Ognuno di noi spesso viene a conoscenza di cose che in realtà non vorrebbe o non dovrebbe sapere.
Un libro questo, impregnato della verità che l’inchiostro e la voce non possono arrivare lì dove vorrebbero. E chi non tace ed esce cantando fuori dal coro, stona! Ed è così che si ritrova ad andar via in un’isola perduta dal mondo e tutto comincia per un caso deciso da altri, con una storia decisa da altre mani, come una leggenda che getta in una piccola isola del mediterraneo esseri che vivono fuori dal coro, tutti con la propria realtà, tutti a loro modo, isole.
Lucarelli uno degli artisti più ammirati nel campo del giallo, ha dato con L’isola dell’angelo perduto il meglio della sua poesia e dello scavo psicologico nei suoi personaggi che sembrano camminare in carne e pensieri dinanzi ai nostri occhi, mentre proviamo pena per loro. Questo è quello che accade, almeno a me, leggendo le parole senza senso di una donna staccata dalla sua realtà e che riesce a vivere in questo mondo restando legata solo ad una canzone simile al canto delle sirene, che attanaglia il marito ogni giorno della sua vita tra i mari dell’isola.

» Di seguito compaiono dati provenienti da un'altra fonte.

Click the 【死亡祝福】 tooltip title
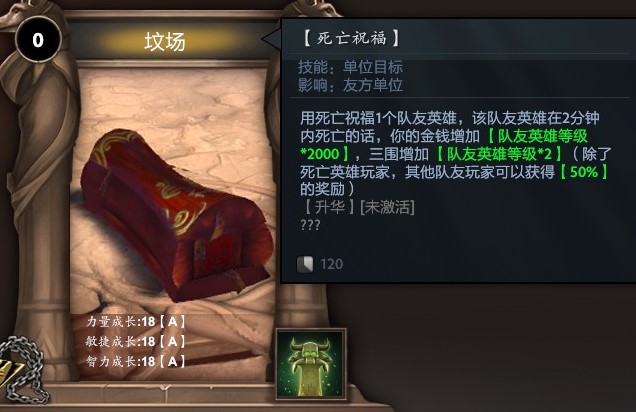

Ambientato durante il periodo del regime fascista, precisamente nel momento in cui l’Italia doveva affrontare un Mussolini macchiato dell’assassino Matteotti, questo giallo prende vita con tre diversi omicidi, ognuno riconducibile ad un tipo diverso di male, ognuno con un suo perché. L’analisi condotta dallo scrittore fa emergere nella figura di Mazzarino tutto il sangue dell’epoca buia, ogni contraddizione insita nello stesso ordine di società che il quadro d’insieme lascia trasparire. Il protagonista principale resta pur sempre il commissario che come fiocco di neve si scioglie nei nostri pensieri lasciando dietro di se irrisolti quesiti esistenziali che ci spingono ad aver pietà di lui ma anche a guardarci dentro. La sensazione giusta da dedurre da questo romanzo è solo una e credo che lo stesso autore, meglio di me, possa citarvela:
“Alla fine la storia finisce come piace al libro. Il libro ti prende la mano. Io non so mai che cosa succede alla fine. All’inizio ignoro perfino chi sia l’assassino. Lo scopro mentre scrivo. Molte volte sono in disaccordo con la storia, quando prende una piega che non mi piace molto.”